Sunday, October 5, 2008

*sta- Understanding the Standing Metaphor


Early in our class on "Language, most dangerous of possessions" (Hölderlin), we read Rousseau and Herder, two eighteenth-century writers who were disgusted with what they saw as the arbitrary and abstracted conventions of French and German civilization. One of their contentions was that civilized and civilizing language develops in its citizens increasing distance from the body. 

Writing in the early twentieth century, the German poet Rilke said that he wanted to read the entire historical dictionary started a century earlier by the Grimm brothers (of fairy tale fame). That would take him back to the origins of words, to the "word kernels," to the metaphorical roots that are lost with time and use.

There are advantages to abstraction, I guess, to shifting meanings and new contexts, to abstract thinking.

But every time I want to understand an idea better, I turn first to the underlying metaphors, reach for the Grimm's dictionary or to the OED, and more often than I would have ever thought possible, the root of an important word comes from our sense for ourselves as upright, standing beings. For years I've been trying to sort out this one root, and here's a bit of what I've come up with:

It is at least as old as the Sphinx’s riddle:

 

What being, with only one voice, has sometimes two feet, sometimes three, sometimes four, and is weakest when it has the most?
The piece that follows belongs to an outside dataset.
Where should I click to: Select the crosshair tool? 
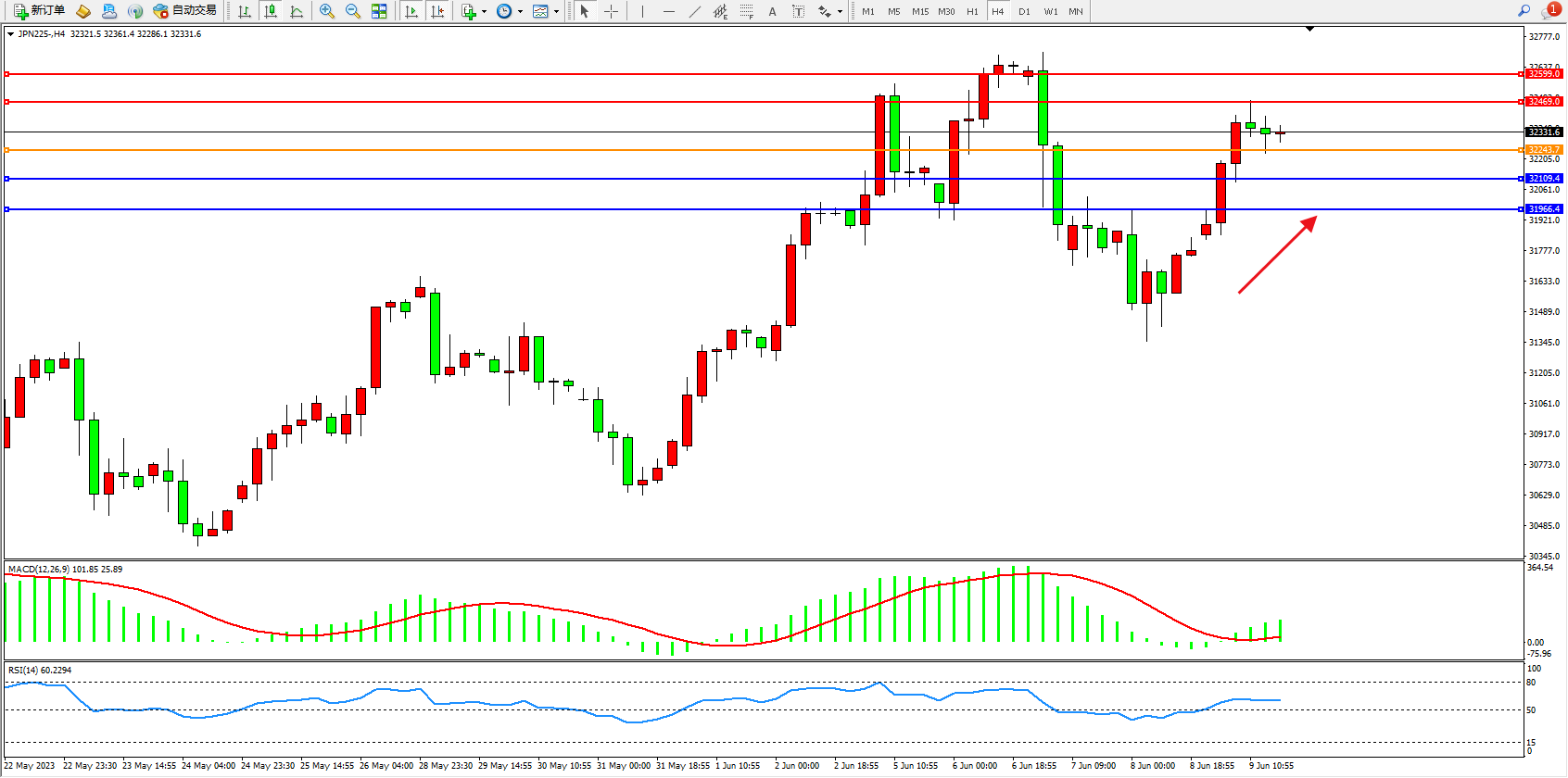point(612,11)
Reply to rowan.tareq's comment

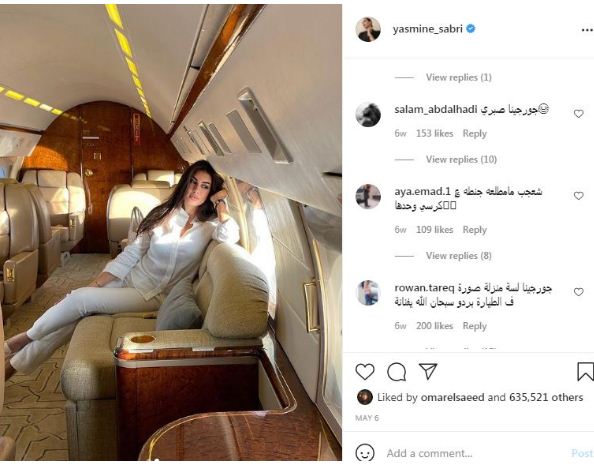(474, 326)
Man, Oedipus answered, because he crawls on all fours as an infant, stands firmly on his two feet in his youth, and leans upon a staff in his old age. [Robert Graves, The Greek Myths: 2 (Middlesex: Penguin Books, 1955) 10.]

 

We call ourselves wise (homo sapiens) and argue that our language differentiates us from other species of animals. But even more substantially, we define ourselves by our ancestors’ revolutionary achievement of a standing posture (homo erectus). We became human, in one sense, because we stood up. In another sense, we are who we are because of what that physical act has been made to stand for. Reflecting the substantial nature of that original erection, our languages and cultures constantly, insistently, even obstinately establish superstitions and understandings related to the constituative circumstances of our existence by systematic reference to our station and stature as standing beings, as static and ecstatic beings whose destiny is to cause things to stand. As these words based on the *stā root illustrate, metaphors of standing determine our conceptions of time and space; they shape our understanding of existence and ecstacy; they are the tools and the subject of philosophy and painting, poetry and fiction, sculpture and law, history and psychology, anthropology and linguistics, archaelogy and teleology.  Wherever, in short, humans have payed scientific or artistic attention to our status as human beings, we have done so through metaphors of standing.

And what is reflected and/or established in language is equally the case visually. Take this ancient Greek statue of a powerfully standing woman/goddess, her erect strength heightened by wings:


Or think about depictions of the crucifixion of Christ, which emphasize the destruction of his ability to stand (and about pictures of the resurrection, which show him upright again, no longer tied to the earth; the German word for resurrection, "Auferstehung," means "standing up again).


Or smile at Niki de St. Phalle's sculpture, with it's evocation of paradoxical lightness.

Homo erectus, indeed. In fact and metaphorically. Imagine our vocabulary if we were four-legged beings.

2 comments:

michael morrow said...

That piece is informative, smooth, and really interesting. thanks

will said...

I too always try to go back to some reconstructed proto-IE root, and then follow its layers of abstraction in my attempt to get something approximating a grip on our mercurial languages.

The image of standing is compelling. Have you looked at its associations with living (or not being dead) throughout its historical layers? In addition to life, its image also seems to evoke power - the last thing you want in a fight is to be the first off your feet.

I'll have to come visit you again to discuss the possible overlap of images. Weren't you publishing something on this when I was still in Utah. Do you have something I can read?